Dec 24, 2007

2nd Class Passenger



I had promised Isaac strictly first-class train travel. Unfortunately, there are times when there is no fast, air-conditioned, reserved-seating way to get from where you are to where you’d like to be. There is only second class passenger.

Our first such train ride, we embarked with a minimum of pushing, serendipitously landing in the reserved car, where we were able to buy preferential seats from the conductor. Our two hours on board passed uneventfully, the stubby ceiling fans twirling in their iron cages, the green fields flashing by the window. Still, we appreciated the commotion that the loading and unloading of passengers inevitably entailed, so ten minutes before our stop, we gathered our belongings and stood by the middle exit.

Exercise task 1: Rewrite the paragraph of the train travel text that begins "Our first such train ride" in a shorter form, keeping its main facts.

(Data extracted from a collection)
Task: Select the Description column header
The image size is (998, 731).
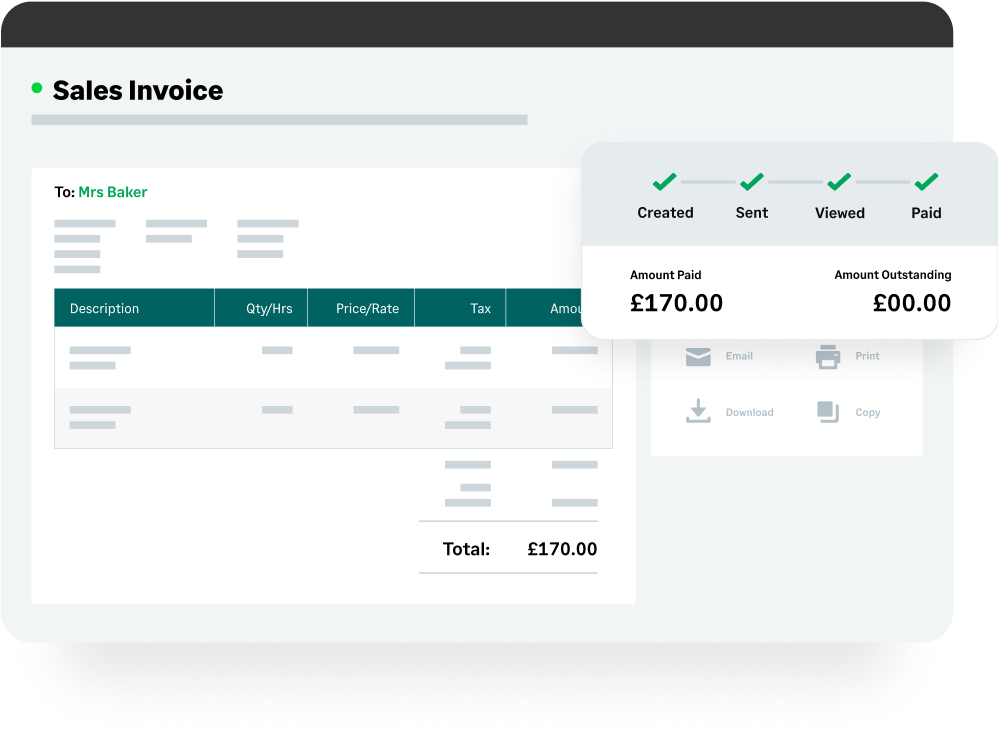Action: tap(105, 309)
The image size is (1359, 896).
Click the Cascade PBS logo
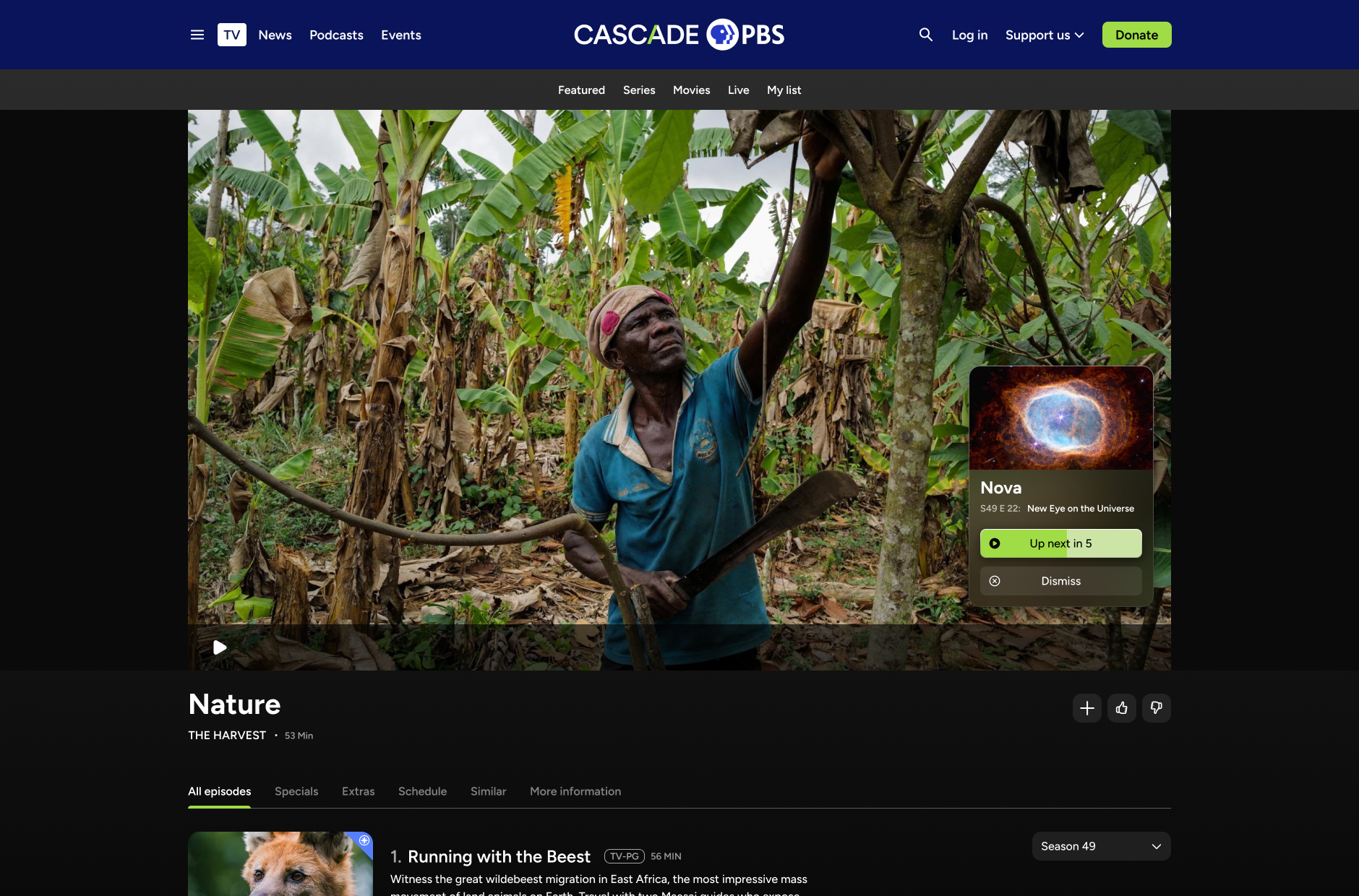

Exercise task 2: Lay out the lines of the entries as a JSON list of strings, one string per line, starting at the line that contains "The image size is (1359, 896)." and ending at the end of the entries, with both ends included and blank lines and pictures left out.

Correct response 1: On our first such ride, we boarded with little pushing and happened to land in the reserved car, where we bought preferential seats from the conductor. The two hours passed uneventfully, with caged ceiling fans turning and green fields passing the window. Because loading and unloading always brought commotion, we gathered our things ten minutes before our stop and stood by the middle exit.

Correct response 2:
[
  "The image size is (1359, 896).",
  "Click the Cascade PBS logo"
]